Poussant un soupir de frustration, Ariane pose ses coudes sur le rebord de la fenêtre et appuie sa tête sur ses mains jointes. Elle déteste plus que tout être seule la nuit dans cette immense maison. Il y a bien Georges, le vieux maître d'hôtel, toujours aux petits soins de celle qu'il appelle encore « petite miss » mais il ne ferait pas long feu contre un voleur ou pire, un de ces maniaques fous à lier que l'on voit à la télévision. Le genre de type qui peut même désactiver un système d'alarme si besoin pour arriver à ses fins.
« Surtout, Miss, ne criez pas. »
Le sang d'Ariane ne fait qu'un tour avant qu'elle ne se retourne brusquement vers celui qui avait parlé.
« Ne m'approchez pas, dit-elle, un tremblement clairement perceptible dans la voix.
- Miss, c'est votre père qui m'envoie. Je m'appelle Glenn, et je dois vous mettre en sécurité, répondit-il précautionneusement.
- Je serai en sécurité dès que vous aurez quitté cette pièce, renchérit-elle dans un souffle. Sortez, maintenant.
- Avec tout le respect que je vous dois, commence-t-il, je n'ai pas le temps de discuter avec vous, alors, ou vous me suivez de votre plein gré, ou bien je vais devoir vous brusquer, ce que je ne désire pas le moins du monde, je vous l'assure. »

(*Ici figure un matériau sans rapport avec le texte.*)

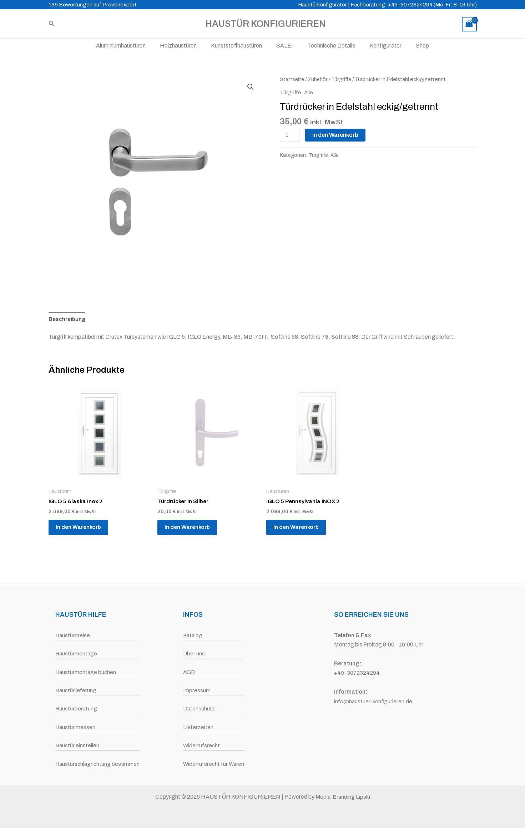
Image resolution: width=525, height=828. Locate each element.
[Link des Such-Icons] (52, 24)
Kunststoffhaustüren (239, 46)
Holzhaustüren (184, 46)
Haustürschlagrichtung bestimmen (97, 764)
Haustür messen (74, 727)
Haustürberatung (75, 708)
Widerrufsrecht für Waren (213, 764)
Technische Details (328, 46)
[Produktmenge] (290, 135)
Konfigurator (380, 46)
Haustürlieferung (75, 690)
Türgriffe (342, 79)
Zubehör (318, 79)
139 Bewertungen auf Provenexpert (93, 5)
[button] (250, 86)
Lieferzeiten (197, 727)
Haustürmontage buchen (85, 672)
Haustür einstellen (76, 745)
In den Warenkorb (336, 135)
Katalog (192, 635)
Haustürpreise (72, 635)
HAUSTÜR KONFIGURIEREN (265, 24)
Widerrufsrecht (201, 745)
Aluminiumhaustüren (129, 46)
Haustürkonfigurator (322, 5)
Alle (308, 92)
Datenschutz (198, 708)
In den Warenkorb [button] (82, 530)
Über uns (193, 653)
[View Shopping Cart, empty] (469, 24)
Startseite (292, 79)
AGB (188, 672)
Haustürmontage (75, 653)
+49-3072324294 (357, 673)
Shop (413, 46)
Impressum (196, 690)
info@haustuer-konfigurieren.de (374, 701)
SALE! (284, 46)
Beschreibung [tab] (67, 319)
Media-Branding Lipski (343, 797)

Durant ce dialogue, Ariane a le temps d'analyser la situation ; l'homme est beaucoup plus grand qu'elle et sa musculature ne laisse aucun doute quant à sa force physique.

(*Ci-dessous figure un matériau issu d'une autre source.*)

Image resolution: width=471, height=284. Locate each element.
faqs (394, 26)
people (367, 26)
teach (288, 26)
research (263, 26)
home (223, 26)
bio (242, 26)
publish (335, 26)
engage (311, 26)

Il faut à tout prix gagner du temps.
« Vous dîtes venir me chercher sur ordre de mon père, tente-t-elle, comment puis-je en être certaine ? Avez-vous un document le confirmant?
- Miss il y a urgence! S'empresse de répondre Glenn. Vous croyez que j'ai le temps de m'encombrer de paperasse ?! Ne comprenez vous pas, vous allez bientôt devenir majeur, votre vie est en danger !
- Dans ce cas monsieur, qu'est-ce qui puit m'affirmer la... »
Elle ne peut même pas finir sa phrase qu'il fait un bond en avant et l'écrase contre le sol. La jeune blonde cogne sa tête contre le rebord de la fenêtre dans sa chute mais entend distinctement un son de verre brisé. Etourdie, elle cherche a griffé son geôlier quand il lui murmure à l'oreille :
« Quoi qu'il arrive, ne révélez pas votre nom. »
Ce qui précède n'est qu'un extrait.